— Problem set —
**A)** In the Lake Bastrop trail account, which three pieces of gear does the writer put on or check for before setting out on the trail?
**B)** Can you carry on the Lake Bastrop trail account from the point where it stops?

— Passage given —
____________________

Lake Bastrop North 10-11-2019


Storms moving in over the lake

Along with my friend BJ, we decided to walk the other half of the trail between the LCRA parks, Lake Bastrop South and Lake Bastrop North. We had already covered almost half of the trail from the South end and we were left with about 3 miles of the trail to cover from the North end.

The weather had taken a decided change as it was no longer sunshine and a 100 degrees but rolling storm clouds with rain in the air and a temperature of around 75 degrees. We pulled up in front of the trailhead and sat in the truck debating as to whether it was going to rain and if so, should we continue with our plans to walk.

In the end, we both decided that as we were already there, it did not make sense to not walk and if we got wet, so be it. I hustled into my backpack and camera belt and checked to make sure that I had a poncho with me to cover the camera if it came on to rain and we set out along the trail. It was very overcast with the dark clouds piling up and as the lake water was warmer than the air temperature, there was a fog rising from the water giving the lake a very eerie effect. We were about halfway through the walk when it came on to rain, well a slight drizzle which continued pretty much through our entire walk.

The mist rising from the lake.

It is really a great trail to walk on with only the occasional stoney conditions underfoot. Most of the way it is sand or dirt making for very pleasant walking and it was not raining hard enough to turn things muddy.

We crossed a couple of small bridges that spanned ditches that in rainy times would hold water and then we came to the Floating Bridge. This is a bit of a novelty as it moved up and down as we walked across. It really is a floating bridge and is built to rise and fall with the level of the water in the lake. It even has small, for want of a better word, alcoves with benches installed for people to sit and admire the view.

____________________

[Entries on target coordinates]
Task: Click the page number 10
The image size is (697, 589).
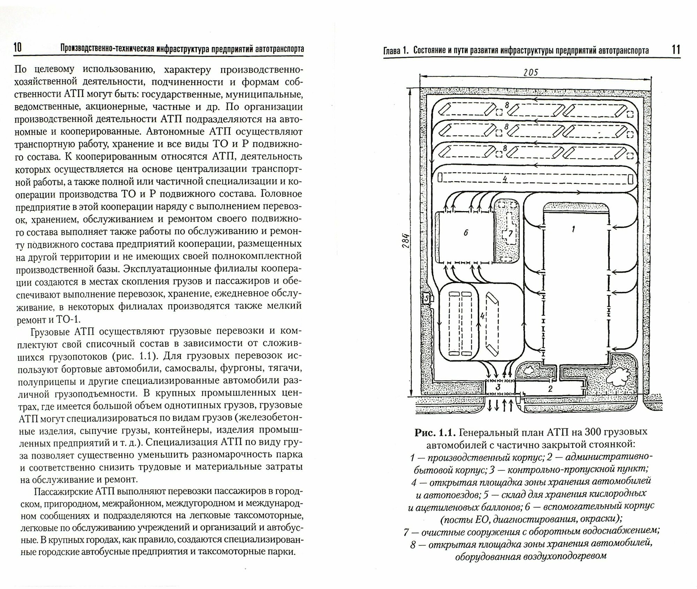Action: tap(17, 48)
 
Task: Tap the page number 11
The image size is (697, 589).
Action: tap(676, 49)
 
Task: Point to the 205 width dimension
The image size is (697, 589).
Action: tap(530, 72)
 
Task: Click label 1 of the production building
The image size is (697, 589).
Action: tap(573, 229)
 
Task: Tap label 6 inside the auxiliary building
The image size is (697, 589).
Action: tap(466, 233)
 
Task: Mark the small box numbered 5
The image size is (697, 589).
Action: tap(426, 298)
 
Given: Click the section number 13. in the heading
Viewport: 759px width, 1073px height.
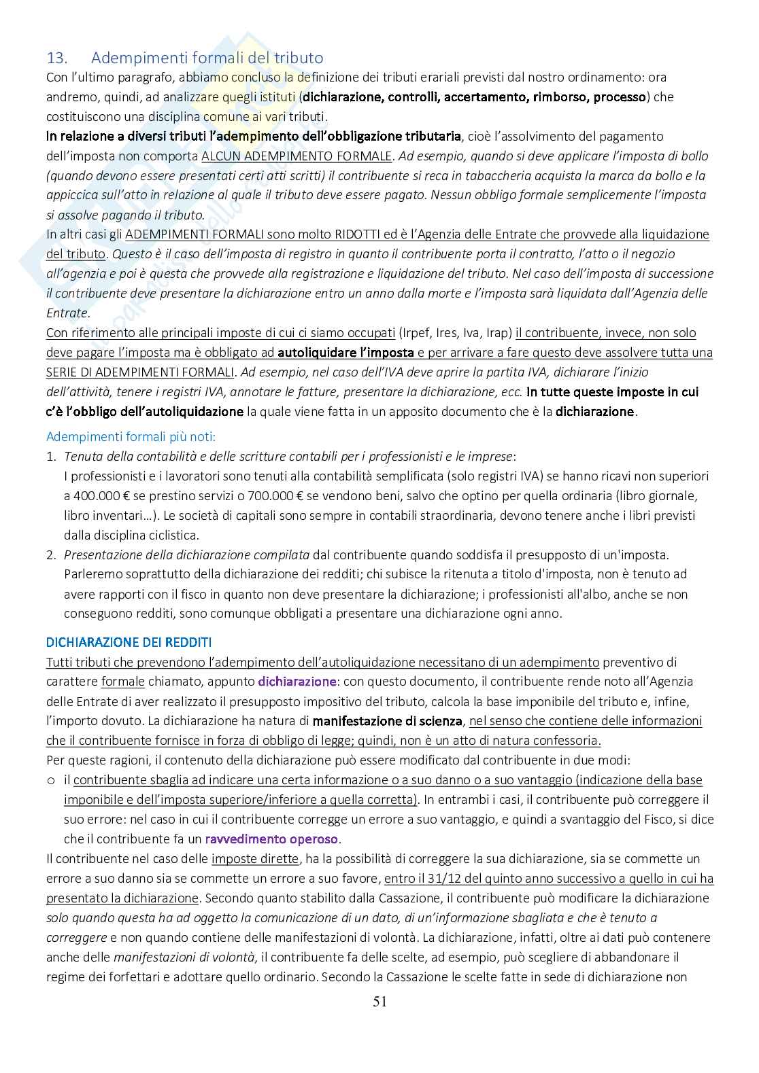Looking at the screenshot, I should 55,58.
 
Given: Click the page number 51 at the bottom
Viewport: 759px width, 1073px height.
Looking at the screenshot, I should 380,1001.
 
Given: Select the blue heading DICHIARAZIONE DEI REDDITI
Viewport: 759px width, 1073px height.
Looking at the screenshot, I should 129,642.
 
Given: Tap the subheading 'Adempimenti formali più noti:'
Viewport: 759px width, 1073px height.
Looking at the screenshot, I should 131,437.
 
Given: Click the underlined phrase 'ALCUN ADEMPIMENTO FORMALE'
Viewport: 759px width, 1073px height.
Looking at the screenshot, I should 297,156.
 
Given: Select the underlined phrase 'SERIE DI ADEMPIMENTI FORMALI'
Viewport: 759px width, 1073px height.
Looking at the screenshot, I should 140,372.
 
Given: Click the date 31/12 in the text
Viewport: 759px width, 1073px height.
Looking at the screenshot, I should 444,878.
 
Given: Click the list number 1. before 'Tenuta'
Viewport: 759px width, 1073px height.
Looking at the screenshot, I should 51,457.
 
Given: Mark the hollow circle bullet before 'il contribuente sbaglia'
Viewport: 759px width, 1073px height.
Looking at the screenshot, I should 51,780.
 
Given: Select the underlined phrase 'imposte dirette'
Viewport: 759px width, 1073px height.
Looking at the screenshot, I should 255,858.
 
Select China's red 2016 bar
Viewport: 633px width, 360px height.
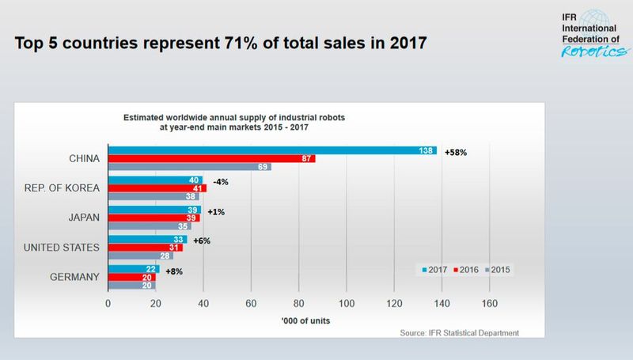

____________________

— Responses by task —
**A)** A backpack, a camera belt and a poncho.

**B)**
We continued walking and came to yet another bridge with signs that indicated we were 1.5 miles from our starting point or 3.0 miles from the South Shore entrance. We were still about 1.5 miles from where we hiked the other time out and as the weather was getting quite miserable with the rain and wind, we decided that we had walked far enough for one day and did a smart about face walking back the way we had come.

We ended up in the parking lot with the truck immediately in front of us and we were still the only people in view with the exception of one of the park employees who was busy emptying the trash bins. The season must really be over but in all fairness, it was a weekday… Altogether, we covered 4.5 miles of very enjoyable hiking rain and all. I plan on going back to hike the bit we missed to complete the entire trail.

Written 10/19/2019

Lake Bastrop South 10-3-2019


The beauty of nature

My very good friend BJ came up with a new place for us to walk within her hometown of Bastrop. This time, it was another LCRA Park and is named Lake Bastrop South as there is also a Lake Bastrop North which, depending on what we thought of this hike, will be our next one.

In actuality, there is just one long trail of about 4.5 miles that connects the North and South locations of this lake and as we parked in the closest one, decided the we would walk about halfway leaving the other half for another time and from the opposite end, the North location.

There was no one else around that we could see as the parking areas were empty of any cars and people. We parked right next to the trailhead and after our usual preparations started along the trail. Turns out that this is a great trail to walk with only a few hills and very easy going with mostly sand underfoot. It has a lot of shade of Oak trees intermixed with the Pines. In some places, we walked on a carpet of pine needles making for a very pleasant odor as we moved them around.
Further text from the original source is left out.